If you do lots of motorway miles then the 180hp 2.0-litre diesel is your best bet. It can’t quite match the fuel-sipping 163hp model’s claimed 75mpg figure but only costs £500 more and its extra power will make overtaking and motorway cruising pretty much stress-free. Jaguar claims it’ll return 67.3mpg, but expect it to achieve around 55mpg in the real world.
A more rapid twin-turbo diesel model is also available for an extra £3,000. It’ll sprint from 0-62mph in just 6.1 seconds but its standard eight-speed automatic gearbox and four-wheel-drive system hamper fuel economy – you’ll struggle to crack 50mpg.

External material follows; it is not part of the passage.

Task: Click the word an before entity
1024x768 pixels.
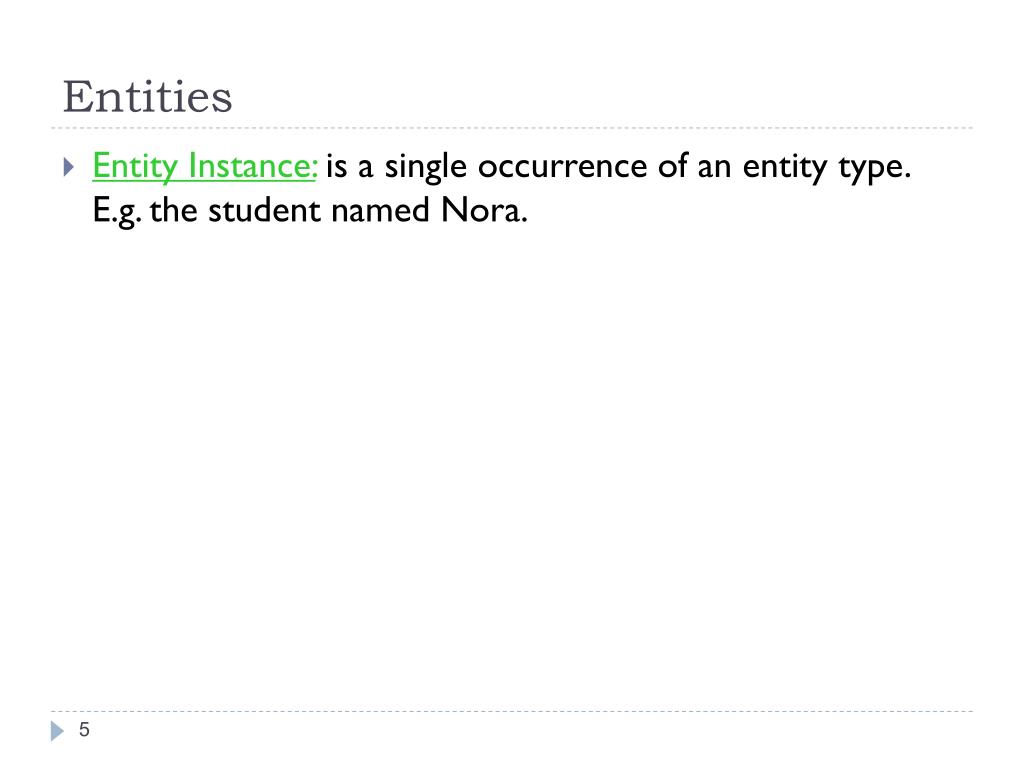Action: [x=714, y=167]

The Jaguar XE handles better than a BMW 3 Series – it’s got sharper steering and feels more fun to drive
The entry-level 200hp 2.0-litre petrol is neither as economical nor as fast as the twin-turbo diesel but costs around £9,100 less. It’s smoother and more suitable if you spend most time around town. A quicker 250 and 300hp versions are also offered but – you’ll be lucky to achieve more than 40mpg.
Rounding out the XE’s lineup is a high-performance S model with a supercharged 3.0-litre V6 petrol engine shared with the F-Type sportscar. This 380hp leaps from 0-62mph in five seconds flat but will struggle to top 30mpg. It’ll also set you back nearly £15,000 more than a top-spec 2.0-litre version – ouch.

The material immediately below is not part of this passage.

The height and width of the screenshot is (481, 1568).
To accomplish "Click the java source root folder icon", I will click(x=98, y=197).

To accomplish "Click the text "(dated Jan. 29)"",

The 163hp and 180hp diesel models come with a manual gearbox as standard while all other versions feature an eight-speed automatic. The former feels more direct and satisfying to use than the manual fitted to a BMW 3 Series, but the optional £1,750 automatic is well worth picking to help take the stress out of traffic jams and long journeys.

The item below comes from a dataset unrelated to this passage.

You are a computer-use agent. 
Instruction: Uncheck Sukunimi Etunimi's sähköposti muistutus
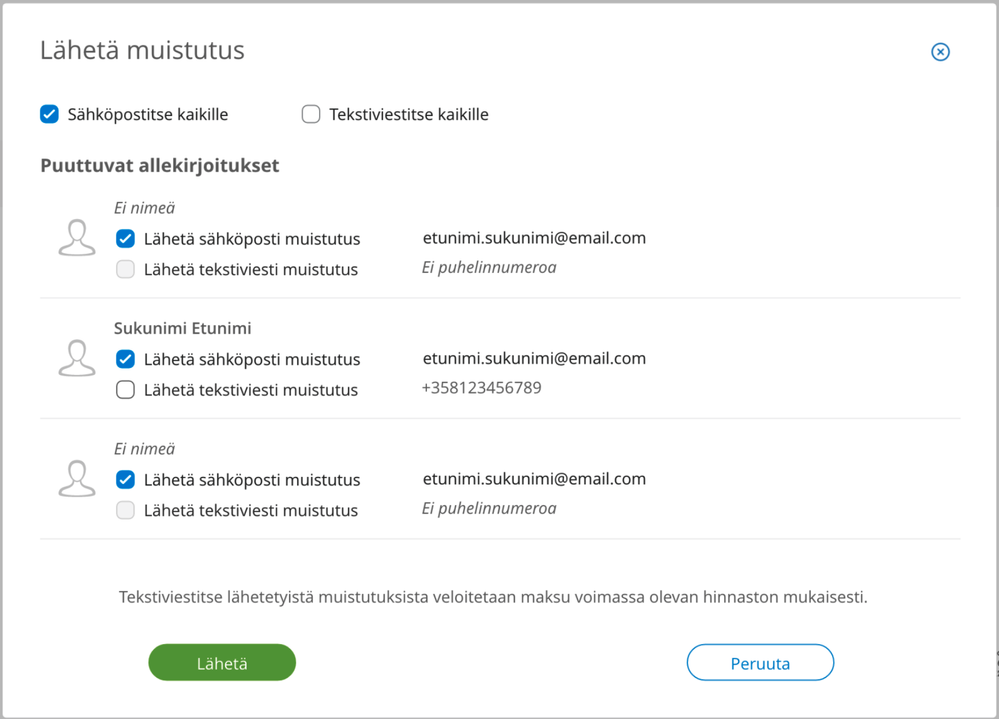click(x=125, y=359)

The XE’s low-slung driving position and terrific front seats make it feel more like a sports car than a stately saloon. The steering is sharp, and its sporty rear suspension helps it grip through fast bends and stops the car from leaning too much in tight corners. Overall, the XE is more fun to drive than the BMW 3 Series – and that’s quite some achievement.
Don’t think the Jaguar is a firm, uncomfortable sports saloon, however. Its suspension does just as good a job of soaking up bumps and potholes as the expensive adaptive dampers offered on a 3 Series. Avoid the firmer R-Sport setup and it even runs the sublime C-Class’ optional air suspension system pretty close in terms of outright comfort.
Unfortunately, you’ll find quite a lot of wind and tyre noise works its way into the XE’s cabin at motorway speeds. It’s not loud enough to be the source of much annoyance – and you can always drown it out with the excellent stereo – but it’s certainly more noticeable than in an Audi A4 or Mercedes C-Class.
The XE’s slick styling gives it a sporty silhouette but it creates some fairly significant blind spots. The wide front door pillars can hide oncoming traffic from view while the small rear windscreen and slim side windows make spotting overtaking cars a bit hit and miss. Thankfully, all models come with rear parking sensors as standard to make parallel parking that little bit easier.
The XE was awarded a five-star safety score from Euro NCAP in 2015. The testing regime has been made stricter since, but the XE is still one of the safest small executive cars you can buy.